All 50 states introduced AI legislation in 2025, and California has been among the most active. Of the 26 California bills analyzed, seven were specific to health care AI, and 19 were related to foundation or frontier models, which may be used within some AI health tools. Among the themes emerging from this review, four stand out as particularly significant: governance and risk management frameworks, disclosing the use of AI, transparency, and combating bias.
Four Key Themes and What Policymakers Should Know
1. Governance and Risk Management: Flexibility Over Rigidity
Nine of the bills analyzed addressed risk management and governance, and four were enacted. Because AI evolves quickly, requiring organizations to follow structured risk management frameworks — rather than prescribing specific technical mandates — gives the field room to adapt. Policymakers can incentivize best practices by offering safe harbors: legal protections for entities that follow recognized frameworks such as the AI Risk Management Framework, developed by the National Institute of Standards and Technology. Texas and Colorado have enacted models worth studying. Safe harbors give clear direction to less-resourced health systems and smaller developers, helping ensure that effective AI tools reach safety-net providers and the communities they serve, not just large, well-resourced health systems.

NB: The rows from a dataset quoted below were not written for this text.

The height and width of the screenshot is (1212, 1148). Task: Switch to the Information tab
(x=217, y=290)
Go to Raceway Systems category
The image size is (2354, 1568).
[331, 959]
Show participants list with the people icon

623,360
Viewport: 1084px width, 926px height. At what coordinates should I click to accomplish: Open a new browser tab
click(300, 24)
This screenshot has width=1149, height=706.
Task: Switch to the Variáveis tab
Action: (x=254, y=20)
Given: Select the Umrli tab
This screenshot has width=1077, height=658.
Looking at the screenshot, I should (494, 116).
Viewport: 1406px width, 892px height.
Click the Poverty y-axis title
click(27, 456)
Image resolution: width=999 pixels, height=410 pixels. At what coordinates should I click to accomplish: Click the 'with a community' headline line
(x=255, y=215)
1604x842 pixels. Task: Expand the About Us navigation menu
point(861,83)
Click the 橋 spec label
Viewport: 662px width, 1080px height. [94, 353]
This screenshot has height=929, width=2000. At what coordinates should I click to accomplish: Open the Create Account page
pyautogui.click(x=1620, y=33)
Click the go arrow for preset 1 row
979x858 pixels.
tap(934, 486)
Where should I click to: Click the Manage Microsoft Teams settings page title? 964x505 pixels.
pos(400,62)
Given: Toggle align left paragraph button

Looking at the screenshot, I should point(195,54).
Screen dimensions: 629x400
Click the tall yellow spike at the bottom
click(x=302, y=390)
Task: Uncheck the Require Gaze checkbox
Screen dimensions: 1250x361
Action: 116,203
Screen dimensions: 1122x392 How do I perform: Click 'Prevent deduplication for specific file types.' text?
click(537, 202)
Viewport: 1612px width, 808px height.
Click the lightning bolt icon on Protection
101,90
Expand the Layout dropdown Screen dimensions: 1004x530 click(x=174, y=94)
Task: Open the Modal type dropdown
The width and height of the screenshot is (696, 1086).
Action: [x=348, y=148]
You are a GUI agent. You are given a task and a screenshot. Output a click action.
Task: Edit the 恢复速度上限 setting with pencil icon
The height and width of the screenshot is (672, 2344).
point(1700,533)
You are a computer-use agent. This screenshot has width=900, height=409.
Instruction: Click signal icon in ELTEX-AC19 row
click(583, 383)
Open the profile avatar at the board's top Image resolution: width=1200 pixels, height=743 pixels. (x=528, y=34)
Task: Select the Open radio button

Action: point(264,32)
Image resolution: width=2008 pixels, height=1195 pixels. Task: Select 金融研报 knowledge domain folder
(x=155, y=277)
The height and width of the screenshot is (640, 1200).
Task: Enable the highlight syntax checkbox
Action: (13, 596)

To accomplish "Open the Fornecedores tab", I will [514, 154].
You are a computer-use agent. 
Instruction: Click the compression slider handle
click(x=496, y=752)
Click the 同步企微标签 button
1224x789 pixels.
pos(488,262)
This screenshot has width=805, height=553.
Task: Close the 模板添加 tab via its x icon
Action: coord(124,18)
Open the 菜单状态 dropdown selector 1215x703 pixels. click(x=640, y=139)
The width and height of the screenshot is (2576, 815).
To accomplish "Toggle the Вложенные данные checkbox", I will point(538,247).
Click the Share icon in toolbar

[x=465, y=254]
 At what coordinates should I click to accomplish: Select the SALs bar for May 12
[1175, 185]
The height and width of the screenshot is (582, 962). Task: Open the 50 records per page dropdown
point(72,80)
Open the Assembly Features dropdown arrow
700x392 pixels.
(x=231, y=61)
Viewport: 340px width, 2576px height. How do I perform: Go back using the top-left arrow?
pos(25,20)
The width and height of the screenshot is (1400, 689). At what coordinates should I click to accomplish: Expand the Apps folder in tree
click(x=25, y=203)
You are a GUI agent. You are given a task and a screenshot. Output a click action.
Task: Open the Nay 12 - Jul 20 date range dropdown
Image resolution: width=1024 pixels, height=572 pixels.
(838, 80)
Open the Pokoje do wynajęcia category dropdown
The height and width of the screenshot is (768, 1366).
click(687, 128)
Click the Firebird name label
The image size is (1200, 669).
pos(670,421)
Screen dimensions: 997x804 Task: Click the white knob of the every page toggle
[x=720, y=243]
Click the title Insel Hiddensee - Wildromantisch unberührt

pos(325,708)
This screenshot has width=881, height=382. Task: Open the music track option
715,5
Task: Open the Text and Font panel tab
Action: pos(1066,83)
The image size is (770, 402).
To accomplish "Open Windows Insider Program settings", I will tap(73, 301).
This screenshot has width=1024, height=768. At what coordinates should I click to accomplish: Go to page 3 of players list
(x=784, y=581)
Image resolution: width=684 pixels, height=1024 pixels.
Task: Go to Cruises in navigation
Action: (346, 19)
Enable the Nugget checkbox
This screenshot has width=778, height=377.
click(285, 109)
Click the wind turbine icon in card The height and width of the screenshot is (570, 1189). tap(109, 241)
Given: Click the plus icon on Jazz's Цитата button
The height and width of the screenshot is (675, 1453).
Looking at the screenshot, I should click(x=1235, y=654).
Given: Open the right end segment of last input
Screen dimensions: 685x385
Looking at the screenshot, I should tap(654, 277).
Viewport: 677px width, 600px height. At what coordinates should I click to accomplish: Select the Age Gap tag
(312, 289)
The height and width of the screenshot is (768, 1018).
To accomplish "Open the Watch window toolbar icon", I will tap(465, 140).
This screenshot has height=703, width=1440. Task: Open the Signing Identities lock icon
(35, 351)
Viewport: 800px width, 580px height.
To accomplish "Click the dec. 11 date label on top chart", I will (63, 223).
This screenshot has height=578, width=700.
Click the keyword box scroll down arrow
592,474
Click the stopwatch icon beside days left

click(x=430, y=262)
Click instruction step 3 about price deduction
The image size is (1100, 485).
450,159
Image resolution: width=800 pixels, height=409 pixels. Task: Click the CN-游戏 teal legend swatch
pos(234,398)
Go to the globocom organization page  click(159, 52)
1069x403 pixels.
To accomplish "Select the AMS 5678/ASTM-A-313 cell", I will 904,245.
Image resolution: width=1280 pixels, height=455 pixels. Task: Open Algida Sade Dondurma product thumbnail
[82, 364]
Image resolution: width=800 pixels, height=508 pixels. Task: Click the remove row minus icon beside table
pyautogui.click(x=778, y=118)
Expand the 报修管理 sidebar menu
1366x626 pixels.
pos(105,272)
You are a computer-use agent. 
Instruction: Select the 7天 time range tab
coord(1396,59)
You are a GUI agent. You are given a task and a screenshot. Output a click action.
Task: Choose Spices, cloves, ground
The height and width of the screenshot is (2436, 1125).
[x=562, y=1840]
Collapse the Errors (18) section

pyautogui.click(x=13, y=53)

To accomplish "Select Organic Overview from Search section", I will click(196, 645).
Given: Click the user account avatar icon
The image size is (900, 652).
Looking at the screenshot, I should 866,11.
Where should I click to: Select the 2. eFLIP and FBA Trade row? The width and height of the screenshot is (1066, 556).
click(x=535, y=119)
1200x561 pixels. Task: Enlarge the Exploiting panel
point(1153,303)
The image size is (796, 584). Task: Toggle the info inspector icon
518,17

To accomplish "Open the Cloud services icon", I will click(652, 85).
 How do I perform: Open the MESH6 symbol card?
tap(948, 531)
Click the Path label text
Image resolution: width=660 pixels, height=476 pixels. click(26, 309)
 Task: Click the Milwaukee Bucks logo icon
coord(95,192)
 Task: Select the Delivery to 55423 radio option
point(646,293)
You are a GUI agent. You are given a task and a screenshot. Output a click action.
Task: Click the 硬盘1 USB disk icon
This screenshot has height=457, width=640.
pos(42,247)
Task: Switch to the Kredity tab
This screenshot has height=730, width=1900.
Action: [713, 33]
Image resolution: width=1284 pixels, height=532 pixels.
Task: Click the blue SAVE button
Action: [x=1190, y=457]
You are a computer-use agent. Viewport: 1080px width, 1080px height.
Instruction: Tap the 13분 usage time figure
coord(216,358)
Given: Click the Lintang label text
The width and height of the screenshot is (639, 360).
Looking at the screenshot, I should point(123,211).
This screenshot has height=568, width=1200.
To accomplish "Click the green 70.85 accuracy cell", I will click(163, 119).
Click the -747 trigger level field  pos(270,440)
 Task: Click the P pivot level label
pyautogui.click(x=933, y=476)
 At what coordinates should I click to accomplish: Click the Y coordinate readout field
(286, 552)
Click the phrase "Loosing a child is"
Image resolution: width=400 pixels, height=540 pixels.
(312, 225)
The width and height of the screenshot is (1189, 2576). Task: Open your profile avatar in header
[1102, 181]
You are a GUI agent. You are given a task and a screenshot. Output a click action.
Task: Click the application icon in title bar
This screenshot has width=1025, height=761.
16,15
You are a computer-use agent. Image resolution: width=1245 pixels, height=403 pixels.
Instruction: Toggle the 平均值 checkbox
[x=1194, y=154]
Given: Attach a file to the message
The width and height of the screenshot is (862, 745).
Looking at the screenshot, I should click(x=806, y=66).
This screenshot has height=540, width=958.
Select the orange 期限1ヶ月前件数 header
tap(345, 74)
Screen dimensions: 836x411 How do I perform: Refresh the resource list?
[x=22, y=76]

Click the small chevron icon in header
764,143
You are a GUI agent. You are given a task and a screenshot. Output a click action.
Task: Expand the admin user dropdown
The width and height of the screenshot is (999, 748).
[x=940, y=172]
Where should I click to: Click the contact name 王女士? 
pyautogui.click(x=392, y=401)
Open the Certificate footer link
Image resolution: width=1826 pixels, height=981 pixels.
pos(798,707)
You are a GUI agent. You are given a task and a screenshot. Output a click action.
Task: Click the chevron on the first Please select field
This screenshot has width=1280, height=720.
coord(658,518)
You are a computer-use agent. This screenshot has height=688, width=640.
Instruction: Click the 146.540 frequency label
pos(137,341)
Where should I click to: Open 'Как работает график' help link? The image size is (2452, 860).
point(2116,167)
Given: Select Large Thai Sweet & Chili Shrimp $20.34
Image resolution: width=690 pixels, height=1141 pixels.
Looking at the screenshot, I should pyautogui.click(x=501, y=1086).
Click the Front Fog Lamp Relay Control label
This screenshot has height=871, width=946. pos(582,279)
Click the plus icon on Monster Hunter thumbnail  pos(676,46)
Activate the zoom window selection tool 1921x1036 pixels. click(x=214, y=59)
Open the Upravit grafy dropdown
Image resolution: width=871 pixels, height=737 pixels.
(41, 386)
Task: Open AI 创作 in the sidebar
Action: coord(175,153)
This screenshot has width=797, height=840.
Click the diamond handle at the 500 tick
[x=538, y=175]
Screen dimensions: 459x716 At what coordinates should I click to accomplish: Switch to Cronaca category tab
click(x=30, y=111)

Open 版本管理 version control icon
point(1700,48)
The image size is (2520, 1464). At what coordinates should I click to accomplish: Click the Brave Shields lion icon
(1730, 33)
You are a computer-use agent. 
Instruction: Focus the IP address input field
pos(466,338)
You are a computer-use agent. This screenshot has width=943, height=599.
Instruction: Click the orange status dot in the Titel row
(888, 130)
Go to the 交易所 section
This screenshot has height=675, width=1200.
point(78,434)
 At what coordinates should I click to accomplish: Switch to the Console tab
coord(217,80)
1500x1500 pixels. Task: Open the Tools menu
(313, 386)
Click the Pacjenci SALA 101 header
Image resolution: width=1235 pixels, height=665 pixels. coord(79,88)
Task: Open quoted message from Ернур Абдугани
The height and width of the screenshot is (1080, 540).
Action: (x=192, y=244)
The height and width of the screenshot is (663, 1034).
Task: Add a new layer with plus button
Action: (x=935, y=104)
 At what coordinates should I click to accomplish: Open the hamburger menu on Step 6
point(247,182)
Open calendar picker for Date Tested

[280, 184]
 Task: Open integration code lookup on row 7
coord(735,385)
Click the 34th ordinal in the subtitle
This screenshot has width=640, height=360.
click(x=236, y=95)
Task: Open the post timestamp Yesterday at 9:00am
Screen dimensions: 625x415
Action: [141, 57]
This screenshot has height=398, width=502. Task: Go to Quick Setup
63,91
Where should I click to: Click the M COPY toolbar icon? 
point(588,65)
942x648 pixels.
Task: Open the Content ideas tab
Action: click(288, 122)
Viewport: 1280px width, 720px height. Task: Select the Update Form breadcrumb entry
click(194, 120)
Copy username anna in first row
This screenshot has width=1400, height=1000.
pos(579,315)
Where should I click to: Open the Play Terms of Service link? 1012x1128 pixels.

2. Disclosing the Use of AI: Meaningful, Not Mechanical
Thirteen bills included disclosure requirements, and eight were enacted. Disclosure serves important goals: ensuring patients know when AI is involved in their care, enabling them to request human review, and preventing fraud. However, policymakers should design disclosure requirements that remain meaningful over time and avoid becoming so common that patients stop paying attention. Disclosure is most effective when it is tailored to the level of AI involvement, provides clear instructions for reaching a human provider, and includes information on how to appeal AI-assisted decisions.
3. Transparency: Balancing Accountability with Practicality
Seven bills included transparency requirements, and three were enacted. Common elements include disclosing the purpose of an AI tool, the data used to train it, performance measures, and risk mitigation steps. Transparency helps health systems make informed purchasing and deployment decisions and helps patients understand the basis for AI-assisted recommendations. At the same time, developers have legitimate concerns about trade secrets and compliance burden. One state’s promising approach allows sensitive technical information to be submitted confidentially to a state agency for certification rather than disclosed publicly.
4. Combating Bias: Ambitious Goals, Realistic Pathways
Four bills focused on AI-related discrimination and bias; none were enacted. Addressing bias in health AI is essential to advancing health equity, but legislation must be carefully constructed. Bills should precisely define “bias” and specify protected populations, since vague language can create unintended consequences. For example, an AI tool that significantly narrows a health equity gap but does not eliminate it entirely could be deemed noncompliant under some proposed standards. This could potentially block tools that would meaningfully improve outcomes for underserved communities. A section of the Affordable Care Act offers a useful model, as explained in the slide deck.
Three Key Considerations for Policymakers
Set the stage for success
Use flexible, risk-based approaches rather than rigid mandates. Offer safe harbors tied to recognized risk management frameworks to encourage responsible adoption across all types of health systems, including safety-net providers.
Reduce confusion and compliance costs
Align definitions of key terms across California laws and, where possible, with other states. Consistent language makes compliance more manageable for smaller developers and community health organizations.
Incentivize innovation through nuanced regulation
Well-designed regulation can drive better access, outcomes, and innovation. Establish clear liability frameworks that place accountability on the entities best positioned to act. Require transparency that helps users make informed decisions about AI tools while protecting competitively sensitive information. Direct state investments toward AI applications with the greatest potential to advance health equity and expand access.